The problem: Filter the material below, keeping only the lines that contain the string "pyautogui". Output those lines unchanged and in their original order.
:: Data rows ::
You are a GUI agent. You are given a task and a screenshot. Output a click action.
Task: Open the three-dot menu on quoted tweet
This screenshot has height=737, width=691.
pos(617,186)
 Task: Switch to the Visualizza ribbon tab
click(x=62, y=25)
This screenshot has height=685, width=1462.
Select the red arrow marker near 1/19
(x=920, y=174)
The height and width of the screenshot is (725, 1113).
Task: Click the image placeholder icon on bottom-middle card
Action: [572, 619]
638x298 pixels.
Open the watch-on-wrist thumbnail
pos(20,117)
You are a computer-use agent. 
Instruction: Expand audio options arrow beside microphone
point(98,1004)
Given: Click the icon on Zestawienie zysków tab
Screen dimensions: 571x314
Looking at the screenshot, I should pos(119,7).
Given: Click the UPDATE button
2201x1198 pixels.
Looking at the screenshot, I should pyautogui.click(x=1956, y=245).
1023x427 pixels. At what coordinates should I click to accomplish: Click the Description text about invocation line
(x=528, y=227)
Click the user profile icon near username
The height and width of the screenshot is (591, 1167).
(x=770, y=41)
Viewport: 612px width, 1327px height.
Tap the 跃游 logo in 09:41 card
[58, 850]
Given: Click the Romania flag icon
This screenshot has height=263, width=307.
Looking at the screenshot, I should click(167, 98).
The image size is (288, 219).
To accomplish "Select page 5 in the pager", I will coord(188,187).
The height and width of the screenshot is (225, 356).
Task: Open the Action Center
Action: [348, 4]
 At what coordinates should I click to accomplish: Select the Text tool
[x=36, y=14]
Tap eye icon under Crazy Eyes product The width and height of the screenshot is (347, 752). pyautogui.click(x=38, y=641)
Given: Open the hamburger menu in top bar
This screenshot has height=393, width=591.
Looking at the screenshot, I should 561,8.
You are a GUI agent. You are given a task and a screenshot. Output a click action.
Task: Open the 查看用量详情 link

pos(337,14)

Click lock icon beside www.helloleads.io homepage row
:::
Written response:
Looking at the screenshot, I should pyautogui.click(x=1956, y=245).
Tap eye icon under Crazy Eyes product The width and height of the screenshot is (347, 752). pyautogui.click(x=38, y=641)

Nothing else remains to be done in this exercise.